This was by far my worst building night so far in the project (although any night building is better than a night not building). So frustrating. There was a point where I thought I had mangled the skins so badly that I was going to have to build a new rudder.  Read on.

First thing, I’ve read to go ahead and drill all of the holes to #30 and deburr now, because if you wait until after rolling, you may enlarge the holes and/or have a very hard time deburring the holes you’ve matchdrilled.

An example of the original holes on the left, and the #30 drilled hole on the right.

More holes after drilling.

I had to play with the angle a little here to capture the edge rolling. You can see the bright section of the skin just right of the hole. The reflection is catching the overhead light above me and to the right. I used hand-seamers here with great success.

Then, I decided to try a method I found somewhere (although I can’t find it again today) to bend the skins. Here, I’ve got my steel rod ready to be taped to the left skin’s lower leading.You basically clamp around the steel pole to the table so that as you roll, the whole rudder slides toward you, but the steel rod stays close to the table and you don’t end up with a crease.

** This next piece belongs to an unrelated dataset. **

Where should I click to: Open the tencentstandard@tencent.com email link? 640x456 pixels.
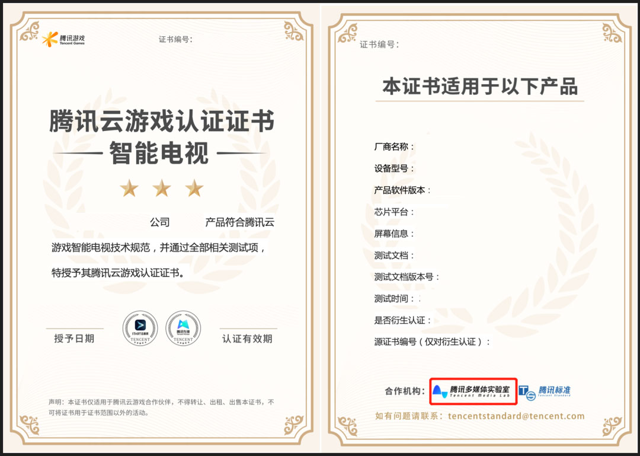tap(516, 416)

This would have worked, but my clamps were too big, and I only got to roll a half inch or so before they caught on the skin and prevented further rolling.

My setup. Later, I added longer pieces of tape along the whole length of the spar to minimize different tensions on the very edge of the leading edge.

Then, I put my camera down for almost an hour. I was so frustrated. Apparently, the 3/4″ pipe works great for the areas where the spar flanges is closer together, but not down here.

OMG OMG OMG OMG. I thought at this point that I was going to be building a new rudder. The bends aren’t really that good, and there is no way I’m going to be able to salvage this. You can see the skin rolled nicely near the tip, and then not as much near the spar. It should be the other way around.

After extensive (read: time consuming, careful, dirty-sailor-mouth-filled) working with my hand and duct tape, I finally got it clecoed together.

With the duct tape, I had a piece from the right to left side in between each hole. I would squeeze the skins together, and then use the other hand to go down the line and tighten all of the duct tape straps. back and forth about 10 times, and it finally started to look okay. Phew.

Okay, it’s not so bad now.

Here’s the first rivet (AD-41-ABS) going in. Once you set the rivet, you can see that it squeezed the area around it a little. I’m  okay with that. notice, though, that the edge rolling made the seam look really good. I am happy with that part.

After more blind riveting, I temporarily stuck the lower rod-end bearing in the lower hole. It’s starting to look like a rudder.

Lower rod-end bearing.

Then I finished up the other two sections of the rudder (with equal frustration) and got the rod end bearing in the middle hole.

Middle rod-end bearing.

Finally, I got the whole leading edge rolled and riveted.

Upper rod-end bearing temporarily installed.

It actually doesn’t look that bad.

Not too bad. There is some slight creasing just forward of the spar rivets in a couple places, but it’s nothing I can’t live with. 

Be warned about this part. It sucks, and I don’t want to have to do it again. (Can’t wait for the elevators!)

1.5 hours. 25 of the most difficult rivets I’ve set on the project. I’m looking forward to finishing off the last few missing rivets on the rudder and moving on to the elevators. Not before I bring down the VS and mock them up together. I’m thinking of even upgrading the site to accept videos and putting videos of the mock-up on here. We’ll see.